How Boredom Can Boost Your Productivity

How Boredom Can Boost Your Productivity

If you’ve never thought of boredom as productive, you may be surprised to learn that boredom boosts productivity. However, as with most things, you have to do it the right way. As strange as it sounds, there’s a specific way to be bored that actually helps you accomplish things. So the next time you’re feeling bored, use it to your advantage.

Boredom’s a Break

Productivity doesn’t mean working 24/7. In fact, working extra hours often hurts your productivity. In one study, people who worked 70 hours didn’t accomplish any more than people who worked 56 hours.

How Boredom Can Boost Your Productivity Break

You may need to take a break sometimes. Boredom is a break from the hectic pace you’re used to keeping. Even if you’re sitting in a boring meeting, your mind isn’t having to focus in the same way it does when you’re doing more intensive tasks. This reduces your stress, leading to better mental health.

Enjoy the break and relax into the boredom for a short period. When you go back to work, you will feel more refreshed. This is just one way that boredom boosts productivity.

Time to Pause and Plan

How Boredom Can Boost Your Productivity Nature

The Harvard Business Review discussed a University of Melbourne study with the researchers. The study found that people are more productive when they look at nature. The reason is simple – it gives the brain time to pause from whatever else you’ve been doing and to calmly think about what you want or need to do next. It’s a time for letting ideas and strategies come to you naturally without stress.

Opt for Strategic Boredom

Author Josh Kaufman uses strategic boredom to be more productive. While this may seem like a more extreme method, Kaufman states you have to remove all the distractions you’d usually go for when you’re bored. Suddenly, the boring task ahead of you is the most interesting thing available.

How Boredom Can Boost Your Productivity Strategic

He even talks about turning off the Internet completely, if possible. Boredom boosts productivity because boredom becomes the only thing you have to do at the moment, even if it’s a task you’d rather avoid.
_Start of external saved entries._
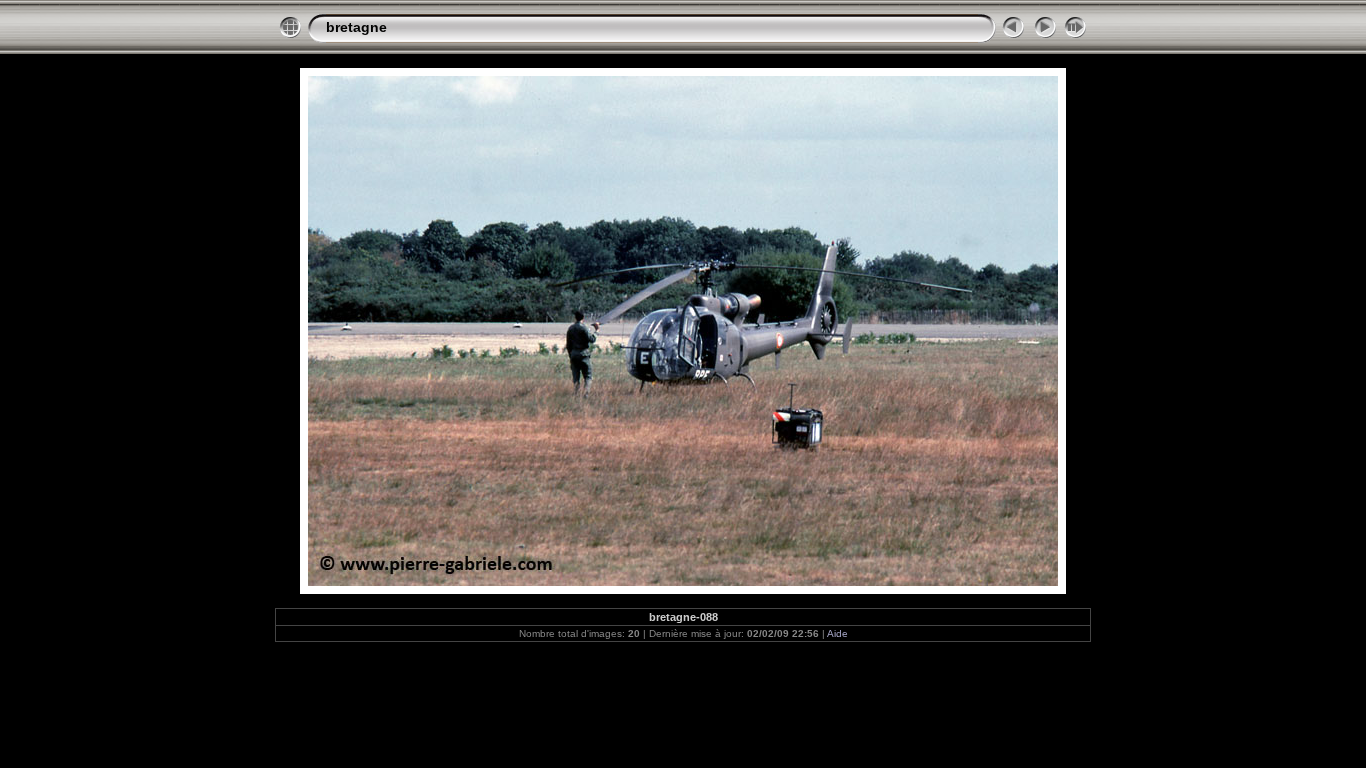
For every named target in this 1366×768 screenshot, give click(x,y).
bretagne (356, 27)
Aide (837, 633)
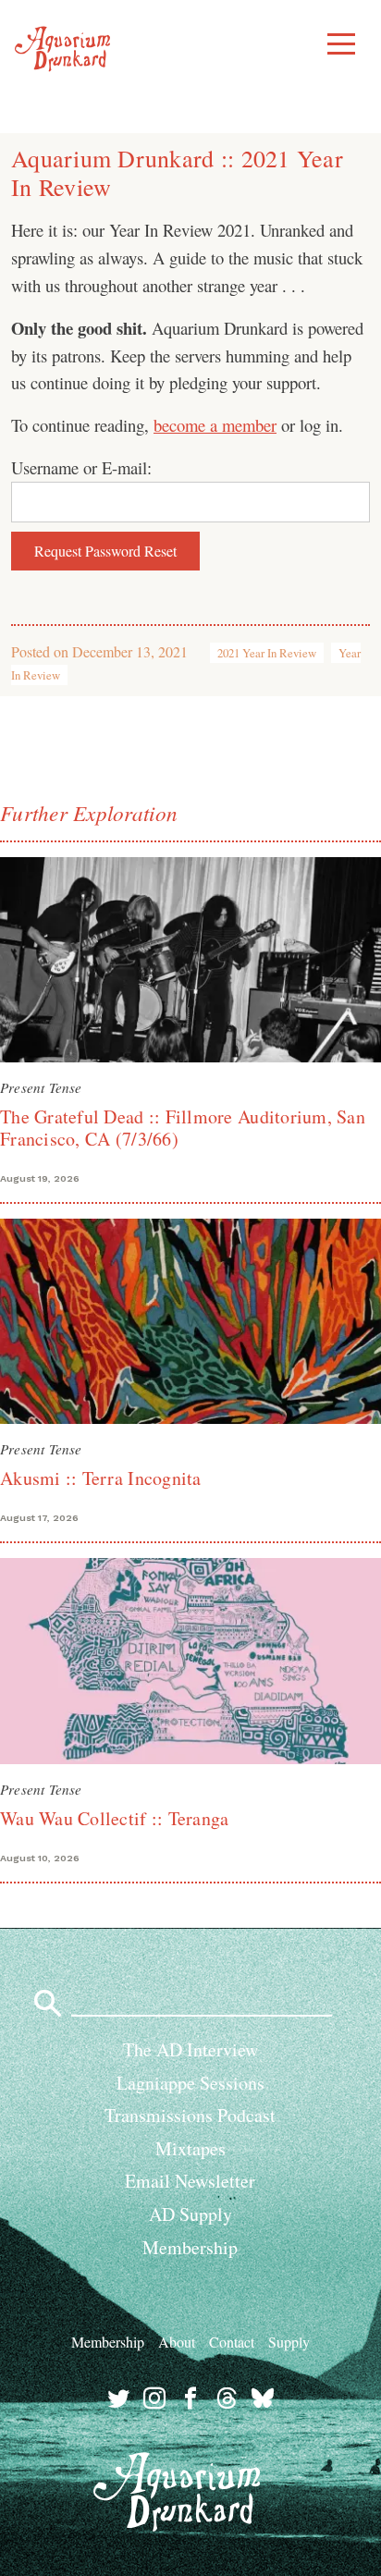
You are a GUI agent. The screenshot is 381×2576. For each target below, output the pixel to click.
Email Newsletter (190, 2180)
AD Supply (190, 2214)
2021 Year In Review (266, 652)
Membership (190, 2247)
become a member (215, 424)
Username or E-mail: (81, 467)
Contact (231, 2341)
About (176, 2341)
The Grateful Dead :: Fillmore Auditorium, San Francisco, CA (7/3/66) (182, 1127)
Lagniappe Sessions (190, 2082)
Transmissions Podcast (190, 2115)
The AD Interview (190, 2049)
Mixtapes (190, 2148)
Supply (289, 2341)
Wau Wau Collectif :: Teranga (114, 1818)
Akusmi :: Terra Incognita (101, 1478)
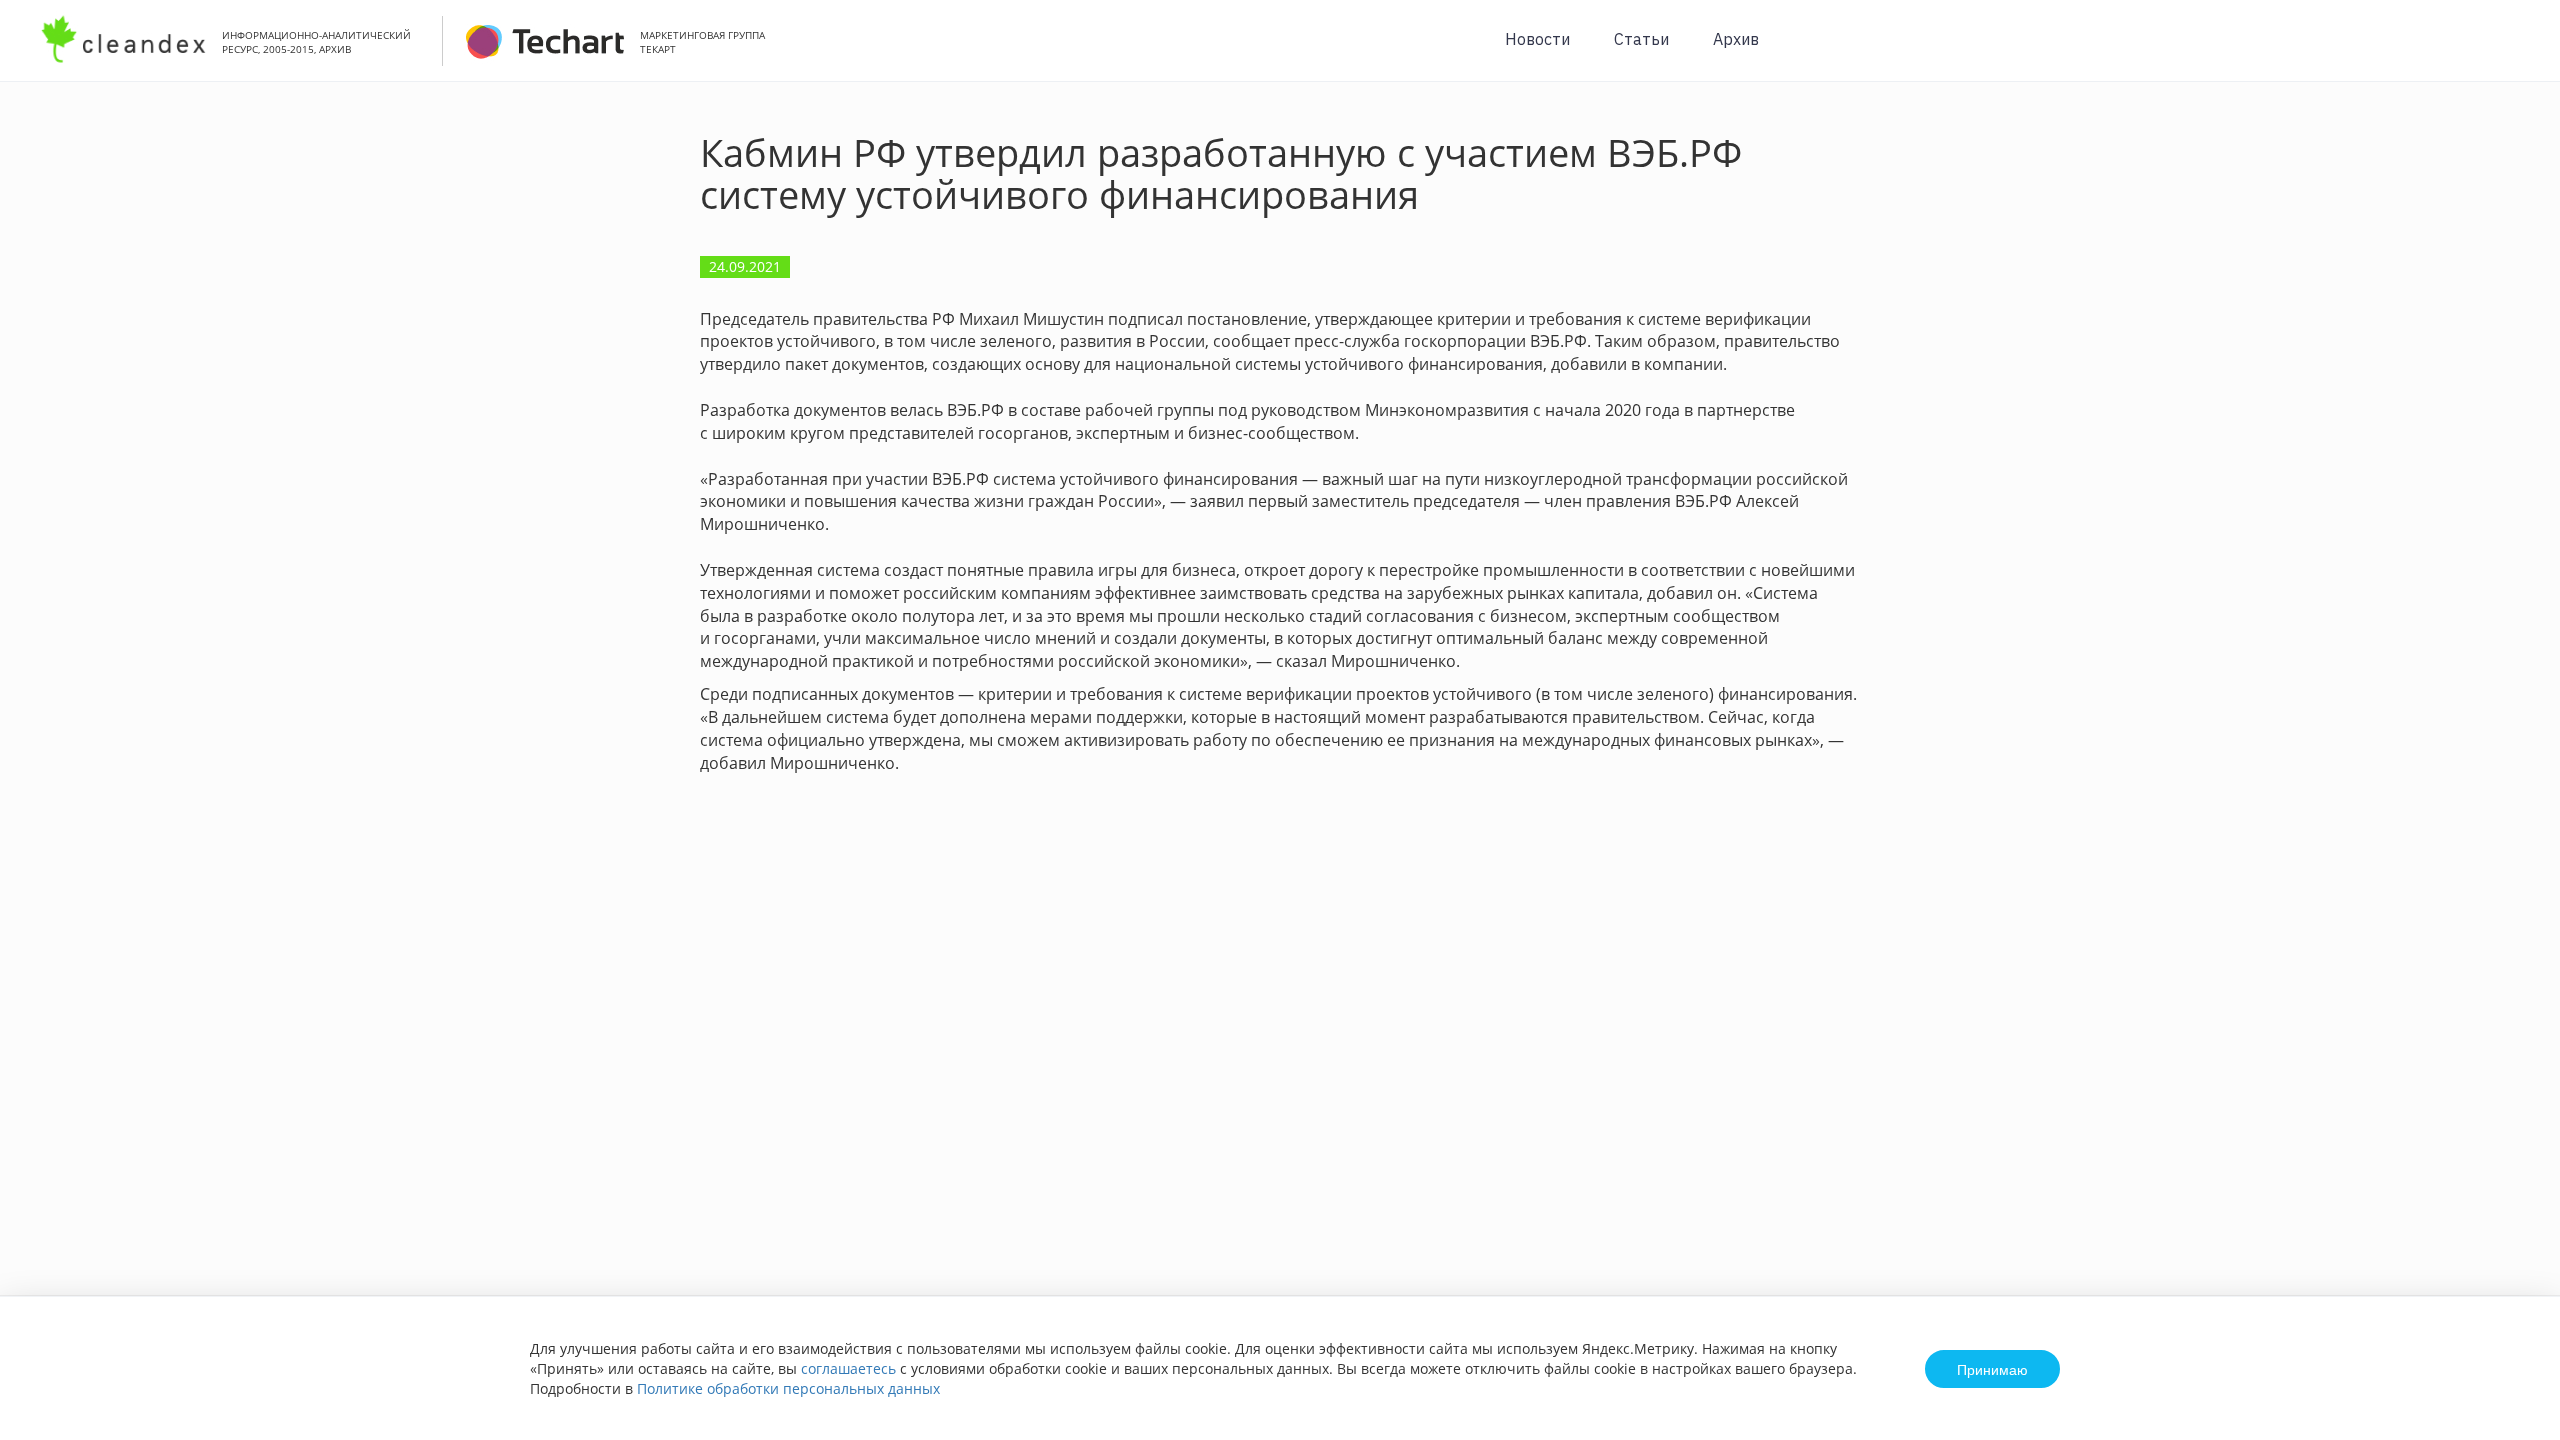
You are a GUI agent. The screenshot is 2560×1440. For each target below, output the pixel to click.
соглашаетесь (848, 1368)
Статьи (1641, 39)
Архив (1736, 39)
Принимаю (1992, 1369)
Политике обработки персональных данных (788, 1388)
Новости (1537, 39)
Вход (2514, 51)
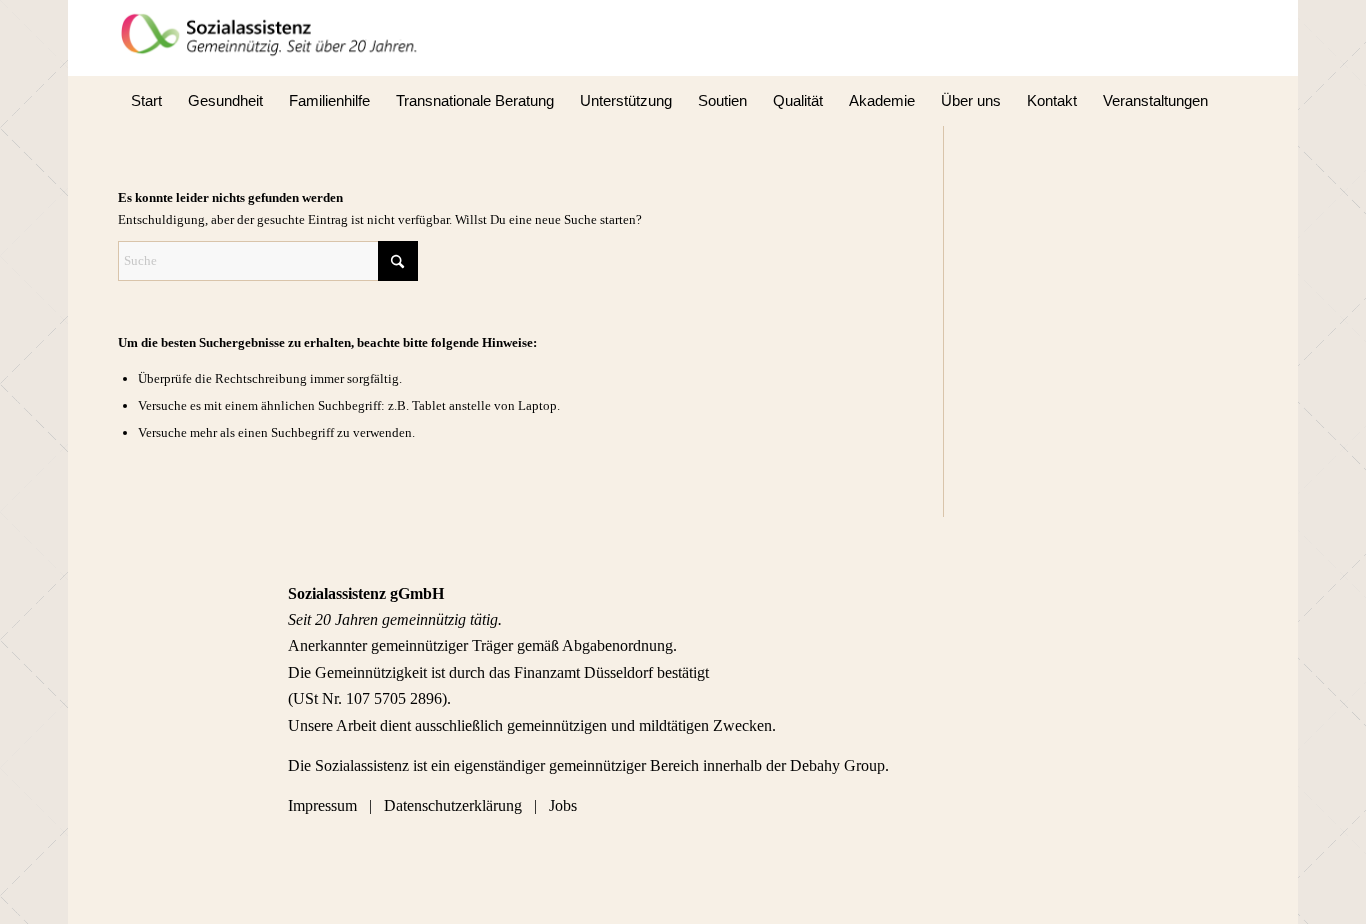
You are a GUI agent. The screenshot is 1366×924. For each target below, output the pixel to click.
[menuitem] (146, 101)
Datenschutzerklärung (453, 805)
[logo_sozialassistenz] (276, 38)
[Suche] (1235, 101)
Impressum (324, 805)
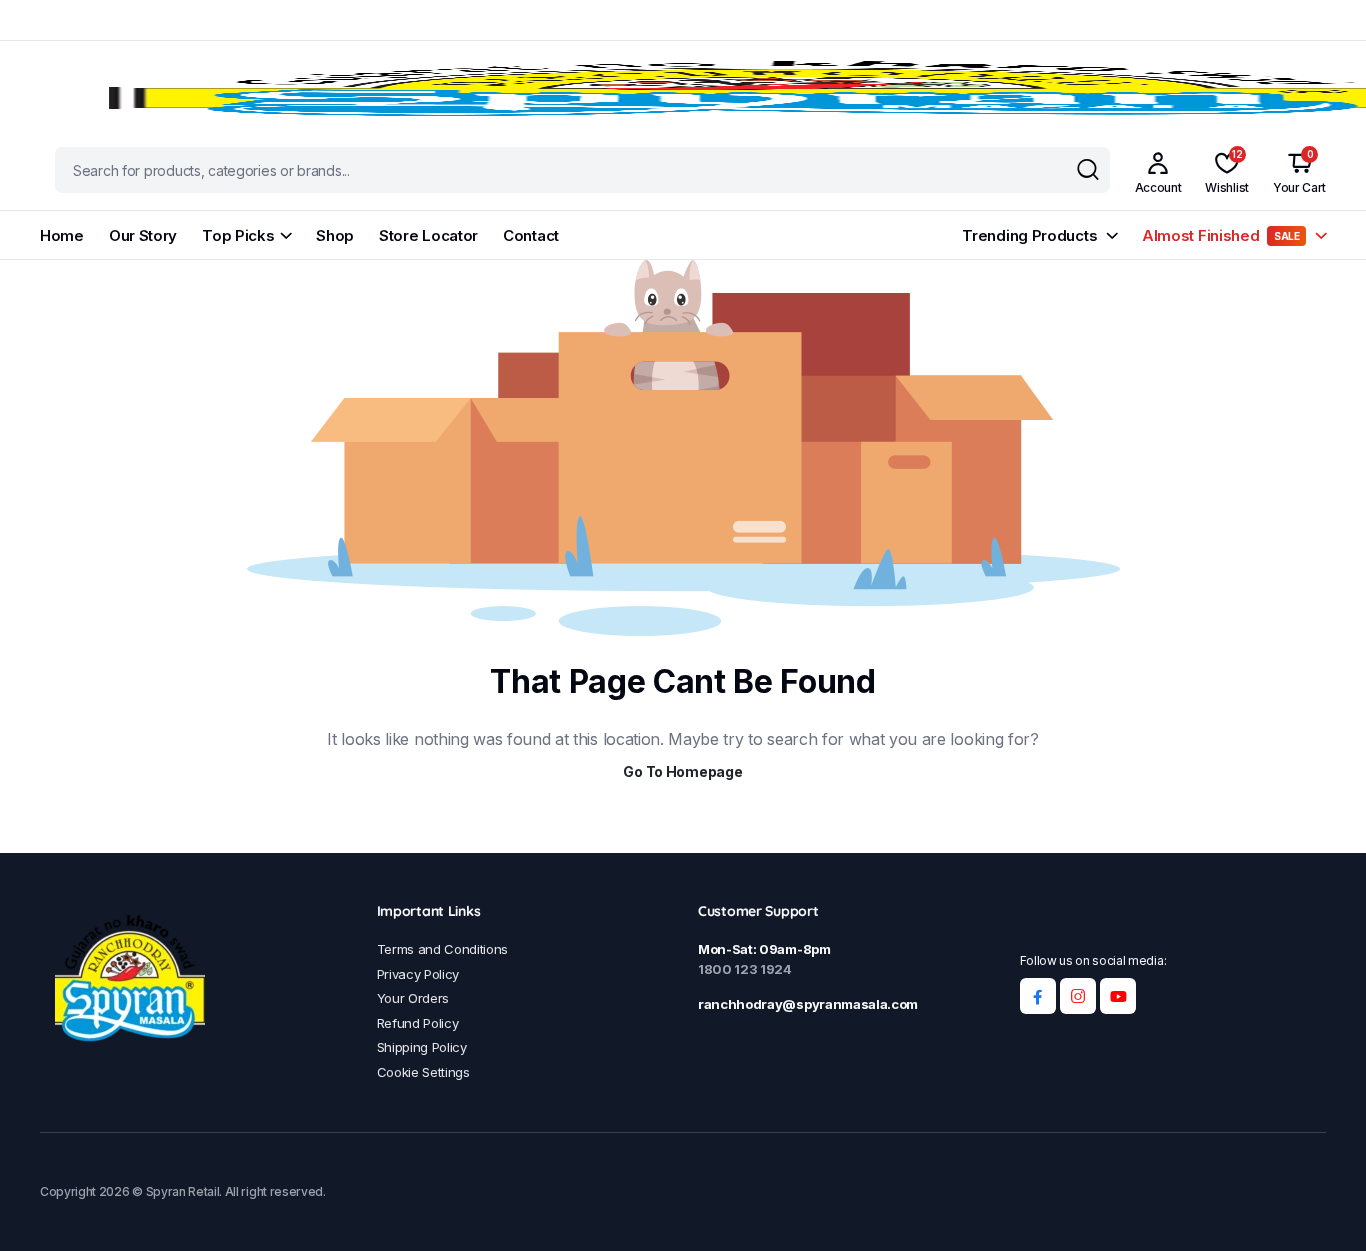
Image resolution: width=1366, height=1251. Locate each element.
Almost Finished (1221, 235)
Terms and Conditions (443, 949)
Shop (335, 235)
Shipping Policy (422, 1047)
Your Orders (413, 998)
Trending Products (1029, 235)
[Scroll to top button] (1321, 1206)
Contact (531, 235)
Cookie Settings (423, 1072)
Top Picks (238, 235)
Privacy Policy (418, 974)
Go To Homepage (682, 771)
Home (62, 235)
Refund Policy (418, 1023)
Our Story (143, 235)
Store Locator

Giving in to that boring task versus searching for something else to do can also lead to additional productivity benefits.

Boredom Boosts Productivity and Creativity

While Kaufman is definitely on to something with strategic boredom, diving into a boring, especially-monotonous task has been proven to also increase creativity. This is good news for your productivity since creativity helps you generate new ideas, create better plans, and feel overall more excited about your next task/project.

How Boredom Can Boost Your Productivity Ideas

The study, which was published in the Academy of Management Discoveries, shows that boredom isn’t such a bad thing after all. The study shows that when people first do a rather boring task, they then perform better on a creative task. In this case, the creative task was an idea-generation task.

While the researchers proved that boredom boosts productivity, they also found that boredom doesn’t have to lead to other negative emotions and consequences. Manipulating boredom, such as forcing yourself to endure a boring task, just makes you feel more bored during the task. It didn’t lead to anger or frustration as the researchers thought it might.

Doing Boredom the Right Way

Boredom boosts productivity, so you should just sit around and be bored, right? It’s not quite that simple. The idea is to do something boring that doesn’t require much concentration.

How Boredom Can Boost Your Productivity Right

Usually, boredom is your mind’s way of telling you to find some other type of stimulation. For boredom to work in your favor, you need to manipulate the feeling to your advantage. Trying to find distractions to avoid the boredom simply distracts you from work and may even prevent your mind from relaxing.

Instead, try to just let your mind wander. Skip common boredom busters, such as watching TV or playing with your phone endlessly. Let yourself sit and daydream. Go for a walk, especially if you can go outside and gaze at nature.

A monotonous task that takes little concentration also works. However, you should avoid activities made specifically for relaxation, as these tend to require more concentration, such as meditation or yoga. You want your mind free to wander instead of thinking about your breathing or next movements.

The next time you’re feeling bored, close your eyes and enjoy it. See where your mind takes you. Have some paper and a pencil ready when you’re finished, and you’ll be amazed at how much easier it is to plan your day or come up with new ideas for a client or project. Plus, when you sit down to work, you’ll feel less bored and less distracted.